Properly freezing your meals is a major factor in whether a frozen meal tastes fantastic, or whether it comes out freezer burned. Each recipe in this cookbook has a suggested method of freezing. When you are ready to package your meal for the freezer, remove as much air as possible and provide sufficient protection from the freezer. This will guard your food from freezer burn.

Freezer Bag Method

Use either gallon- or quart-sized freezer bags to freeze meals. This method is often used with meals that contain a marinade, soup, gravy, or sauce. Wait until the food has cooled before adding it to the bag since putting hot food into a freezer bag can compromise the strength of the bag.

In addition, putting hot food directly in the freezer raises the temperature of your freezer and makes it work too hard. Before sealing the bag, remove as much air as possible.

To maximize freezer space when using the freezer bag method, try this idea: Place a cookie sheet in your freezer and lay the plastic bag flat on the cookie sheet. The cookie sheet helps the meal freeze flat, and frozen meals stack nicely on top of each other.

Casserole Method

This method of freezing is perfect for when you make meals in a casserole dish but do not want to tie up your dish in the freezer. The idea is to flash freeze the casserole in the shape of the pan so the pan doesn't need to stay in the freezer.

Before adding food, line your casserole dish with aluminum foil, and on top of the aluminum foil layer add a layer of plastic wrap. Leave enough foil and plastic wrap hanging over the edges of the dish to completely cover and seal the dish. Add your food to the dish, wrap it tightly with the wrap and foil, and place the entire dish in the freezer.

After several hours, remove the dish from the freezer, take the frozen, wrapped casserole out of the dish, and place the casserole back in the freezer. Your casserole is now frozen in the shape of the dish.

When you are ready to defrost or reheat the meal, unwrap the frozen casserole by removing the foil and plastic wrap. Place the frozen casserole in the same dish used when freezing, and defrost or cook.

Plastic Wrap Method

Use this method for food items that do not fit into a freezer bag. The plastic wrap method is the best choice when freezing a loaf of bread. To use this method, completely wrap your food item with plastic wrap so no part of the food is directly exposed to the freezer. Because plastic wrap does not always stick as well as it should, use tape to secure the seams.

Tupperware Method

Tupperware and other sturdy plastic containers come in all shapes and sizes and are a great choice for freezing a variety of foods. The drawback is these containers take up a lot of space in your freezer, and can stain when used for spaghetti sauce, chili, and other tomato-based foods. Make sure you leave space at the top and don't fill these plastic containers to the rim. Because food expands as it freezes, if you don't leave space, the top could pop off exposing your food to the freezer.
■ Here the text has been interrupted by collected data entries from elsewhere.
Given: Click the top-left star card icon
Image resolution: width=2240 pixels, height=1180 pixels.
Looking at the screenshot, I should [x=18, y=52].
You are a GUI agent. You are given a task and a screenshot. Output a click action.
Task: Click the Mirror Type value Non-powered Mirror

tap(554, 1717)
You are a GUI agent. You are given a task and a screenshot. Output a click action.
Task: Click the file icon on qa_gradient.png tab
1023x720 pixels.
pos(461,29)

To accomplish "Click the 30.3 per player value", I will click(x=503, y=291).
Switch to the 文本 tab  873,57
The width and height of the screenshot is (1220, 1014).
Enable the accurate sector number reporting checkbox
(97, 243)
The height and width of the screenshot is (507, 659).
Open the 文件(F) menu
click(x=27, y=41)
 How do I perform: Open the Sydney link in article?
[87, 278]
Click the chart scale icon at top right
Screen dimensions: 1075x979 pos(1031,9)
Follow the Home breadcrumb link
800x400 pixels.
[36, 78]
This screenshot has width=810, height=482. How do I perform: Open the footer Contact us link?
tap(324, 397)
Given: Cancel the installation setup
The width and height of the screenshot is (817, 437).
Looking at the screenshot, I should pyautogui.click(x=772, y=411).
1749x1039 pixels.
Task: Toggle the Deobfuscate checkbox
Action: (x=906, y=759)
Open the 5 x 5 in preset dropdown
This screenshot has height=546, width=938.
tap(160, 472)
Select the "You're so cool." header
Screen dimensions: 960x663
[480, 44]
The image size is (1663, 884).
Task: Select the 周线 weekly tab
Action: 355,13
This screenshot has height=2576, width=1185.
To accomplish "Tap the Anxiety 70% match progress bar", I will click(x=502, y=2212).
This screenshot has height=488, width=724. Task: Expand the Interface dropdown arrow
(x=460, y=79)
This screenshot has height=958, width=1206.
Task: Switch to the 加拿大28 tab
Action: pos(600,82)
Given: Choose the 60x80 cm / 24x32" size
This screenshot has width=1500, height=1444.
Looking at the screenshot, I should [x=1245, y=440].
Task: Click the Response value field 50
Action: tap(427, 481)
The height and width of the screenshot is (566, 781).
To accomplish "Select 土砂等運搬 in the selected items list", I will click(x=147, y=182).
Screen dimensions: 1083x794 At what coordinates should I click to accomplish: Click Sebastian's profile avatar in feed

To help prevent your plastic containers from staining and absorbing food odors when freezing, try this trick. Spray cooking oil over the surface of the container before filling it with food. The oil acts as a barrier and helps protect the porous container. To further prevent stains, never use plastic containers to heat tomato-based sauces in the microwave.

Flash Freezing Method

Flash freezing is a method used to freeze food items individually. Meatballs are a good example of when to use flash freezing. Once meatballs are formed, place them on a baking sheet that has been lined with wax paper and put the baking sheet in the freezer. Once the meatballs are frozen (1–2 hours), transfer them to a freezer bag. When you are ready to cook, remove as many individually frozen meatballs as needed.

Label with Name, Date, and Instructions

Always label your food before putting it in the freezer. It may be easy to tell what you're freezing before you put it in the freezer, but everything looks the same once frozen. By putting the date on your food, you know at a glance how long it has been in the freezer.

For guidelines on how long food can be frozen, please refer to the Freezing Chart: Maximum Food-Storage Times. Although long-term freezing will not affect the safety of your meals, it will affect the quality and taste of your meals.

Take the time to write out the reheating instructions and attach them to the frozen meal; that way another family member can do the reheating or you can give the dish to someone in need.